L’occasione gli è data dal meeting “La libertà nel Mediterraneo: l’odierna situazione in Siria” a Stilo, nel cuore dell’entroterra jonico calabrese dove il vescovo siriano parla a braccio per un paio d’ore evidenziando quelle che sono le delicate vicende che si vivono in Medio-Oriente, con 1400 moschee andate distrutte e di cui rimangono desolanti macerie; il primo piano di alcune suore che sono state rapite; di Basilians Nassau martire, e infine di padre Paolo Dall’Oglio, il gesuita italiano che ha subito il feroce ostracismo del governo siriano e di cui ancor’oggi è ignota la sorte: Elias prova a dipingere un quadro che “non è proprio a tinte fosche sotto il profilo religioso perché fino a poco tempo fa c’era la normalissima tensione, che c’è sempre stata fra cristiani e musulmani, con le aspre contese fra sunniti ed alauiti ma il tutto nel vivere quotidiano normale – afferma il vescovo – un giorno sono andato ad incontrare una comunità di musulmani, sviluppandosi i primissimi focolai di guerra, ed in tanti mi dicevano di non andare ma io l’ho fatto per amore del Vangelo e del messaggio di pace datoci da Gesù ed è finita che il figlio del capo di quella comunità, dopo avere io parlato loro, mi ha abbracciato e mi ha baciato, davanti a tutti loro, poi però con il passare del tempo sono entrate altre persone nel territorio nazionale, con altri interessi, e le cose sono cambiate” – dice con una certa ermeticità il vescovo Elias.
Tentando di dribblare il cronista che gli è innanzi e che, invece, vuole sapere di più. Andando più a fondo di ciò che ormai è di dominio mondiale, e sua eccellenza non si tira indietro sia pur tentennando nel non esporsi troppo quando afferma che “Beh, non posso proprio specificare che tipo di interessi ma se una nazione come la Siria produce petrolio e poi scopre di morire di freddo La lascio immaginare quali interessi ci sono – asserisce Elias – oggi in Siria c’è gente, straniera, che prende lo stipendio per non contribuire alla pacifica convivenza, perché, vede, la guerra non è di carattere religioso come si potrebbe pensare ma politico”.

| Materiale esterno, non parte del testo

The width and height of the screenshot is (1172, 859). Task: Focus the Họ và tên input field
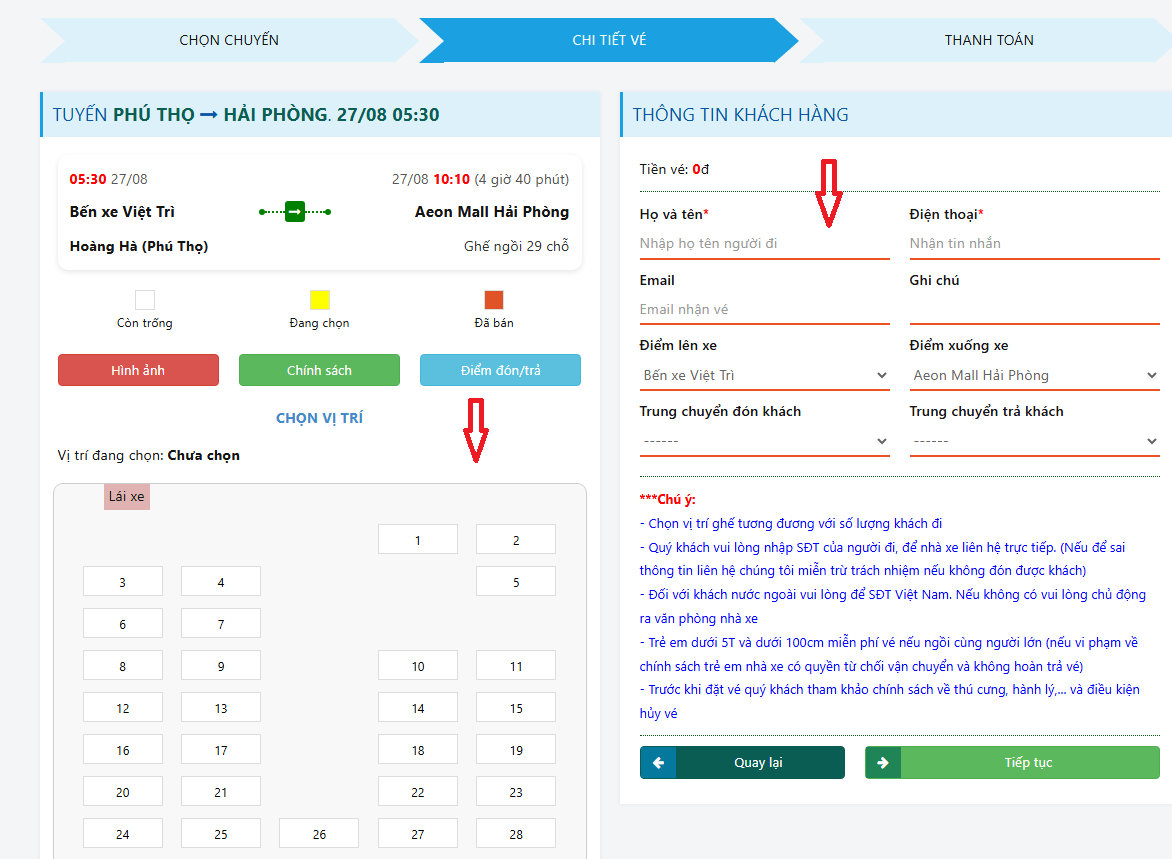pyautogui.click(x=765, y=243)
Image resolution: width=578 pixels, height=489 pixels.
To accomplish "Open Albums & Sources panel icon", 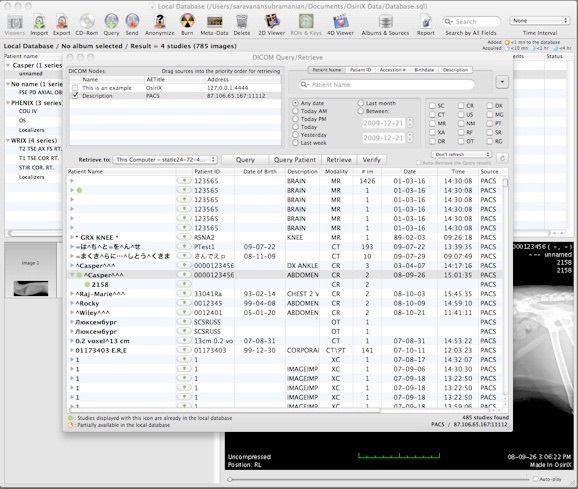I will click(x=385, y=21).
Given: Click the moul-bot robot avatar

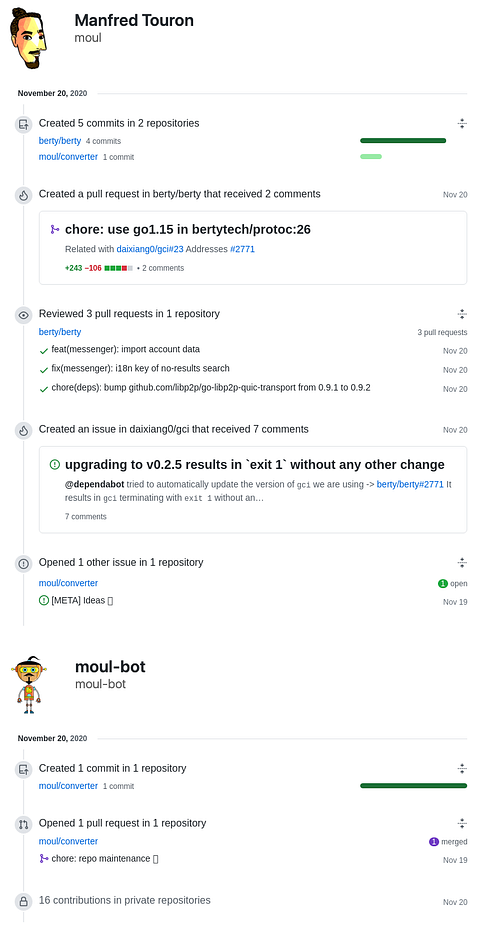Looking at the screenshot, I should [28, 684].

Il tono della voce si fa più pacato e riflessivo toccando questo tasto dolente, molto dolente. Perché prende di petto “gli Stati Uniti d’America e l’Organizzazione delle Nazioni Unite che non stanno facendo nulla per fermare la guerra, forse papa Francesco ha fatto qualcosa, non so, ma ci si muova finché si è in tempo – riprende con ancor più vigore – oggi si parla tanto dell’Isis, di questi gruppi islamici fanatici della guerra e del fondamentalismo ma sa perché? Perché c’è interesse anche lì, un giro di interessi economici dimenticando la Siria ed il Medio Oriente, di come stia morendo questa nazione dove i cristiani tra un po’ saranno costretti ad andare via e di come non passerà molto e quell’area geografica sarà una bomba visto che l’economia è già crollata, non abbiamo petrolio e non c’è riscaldamento nelle case, non c’è lavoro e non c’è futuro”.
Tornando però, ancora una volta, al sorriso innocente di quei bambini, fortunati, che sono soltanto sfiorati dalla guerra e che vengono ospitati in quella che è una vera e propria oasi di pace, appellata “Center of Peace for Children”, ossia il Centro della Pace per Bambini, “L’altro giorno alcuni di loro, svolgendo una delle tante attività per distrarli da ciò che accade fuori, mi hanno chiesto di non andare via, di non lasciarli da soli, questi figli chiedono di non abbandonarli e noi non scappiamo ma si fermi la guerra, si fermino le violenze, e si rispettino le decisioni, noi non ci stiamo al gioco di interessi di questo o di quell’altro Stato straniero – epiloga sua eccellenza Elias – il corpo della Siria è malato ma non so pensare ad una Siria senza cristiani”.
Si fermi la guerra, tutto ciò di cui ha bisogno la Siria è amore.